- **EXERCISE BRIEF**
Locate every line in the entries below that contains the word "screenshot", and copy each such line in full.
[START SUPPLIED MATERIAL]
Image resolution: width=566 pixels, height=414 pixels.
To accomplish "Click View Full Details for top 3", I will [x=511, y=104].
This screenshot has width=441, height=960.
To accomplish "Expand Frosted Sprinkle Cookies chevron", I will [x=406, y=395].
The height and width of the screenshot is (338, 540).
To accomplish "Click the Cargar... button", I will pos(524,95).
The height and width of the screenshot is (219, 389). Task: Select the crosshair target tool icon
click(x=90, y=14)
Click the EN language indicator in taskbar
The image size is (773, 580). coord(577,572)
[END SUPPLIED MATERIAL]
[START SUPPLIED MATERIAL]
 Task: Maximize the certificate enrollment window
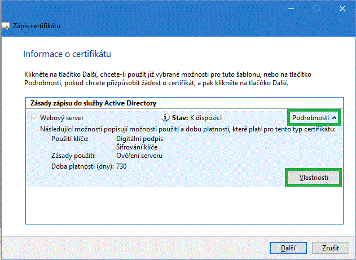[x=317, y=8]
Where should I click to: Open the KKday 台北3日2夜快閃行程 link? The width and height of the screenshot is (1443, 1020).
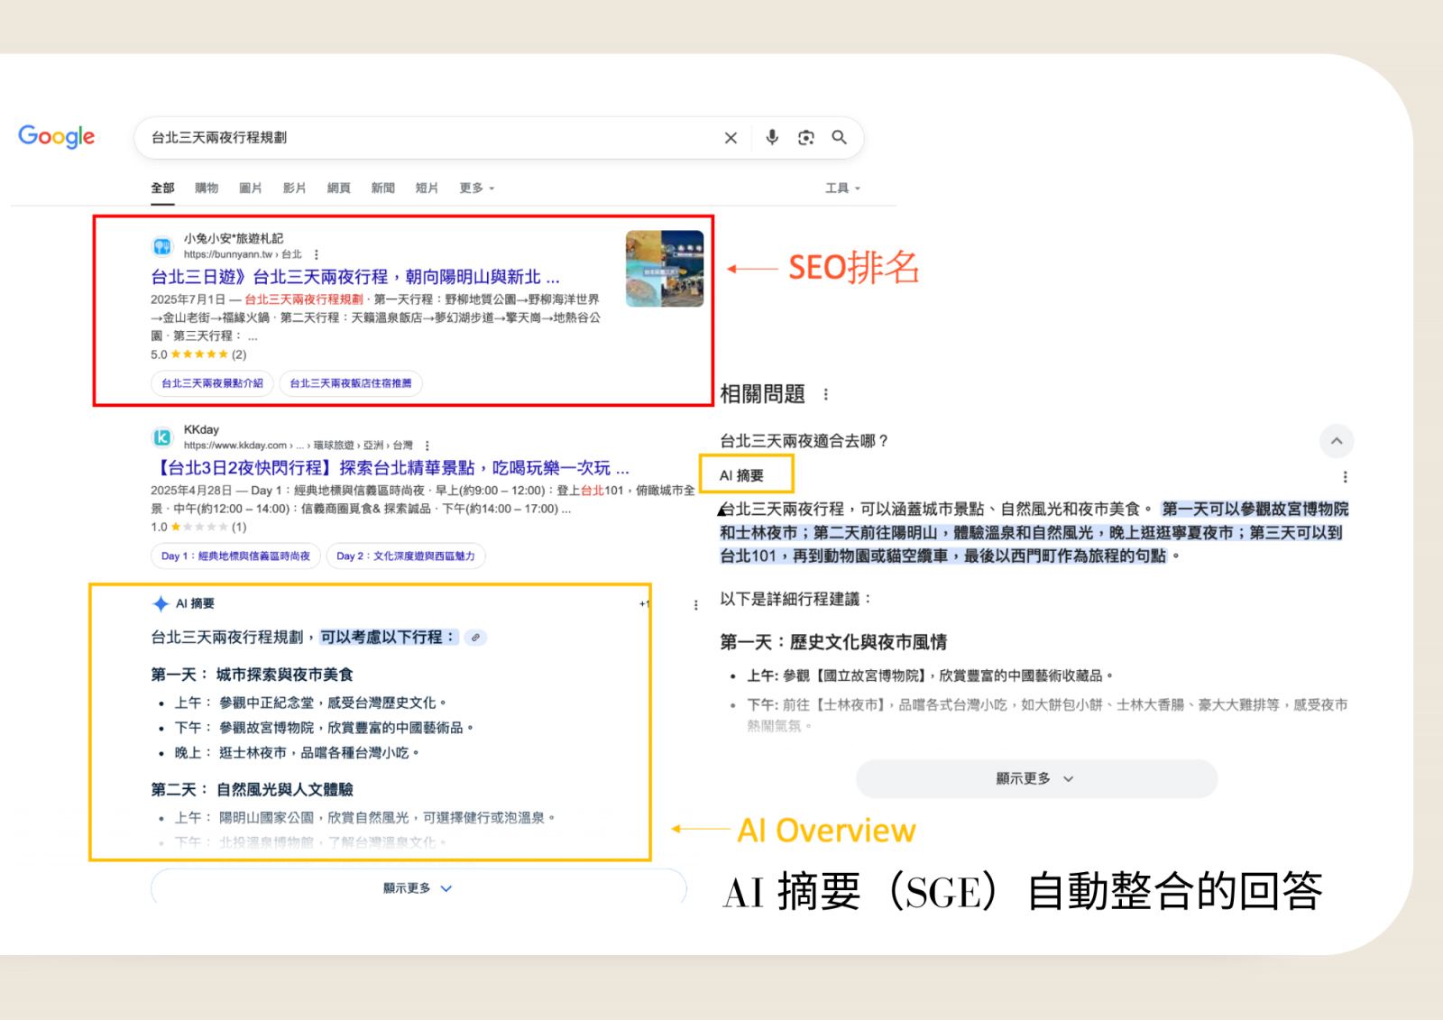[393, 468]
[END SUPPLIED MATERIAL]
- **WORKED SOLUTION**
This screenshot has width=441, height=960.
The height and width of the screenshot is (338, 540).
The height and width of the screenshot is (219, 389). Task: Select the crosshair target tool icon
Where should I click to: Open the KKday 台北3日2夜快閃行程 link? The width and height of the screenshot is (1443, 1020).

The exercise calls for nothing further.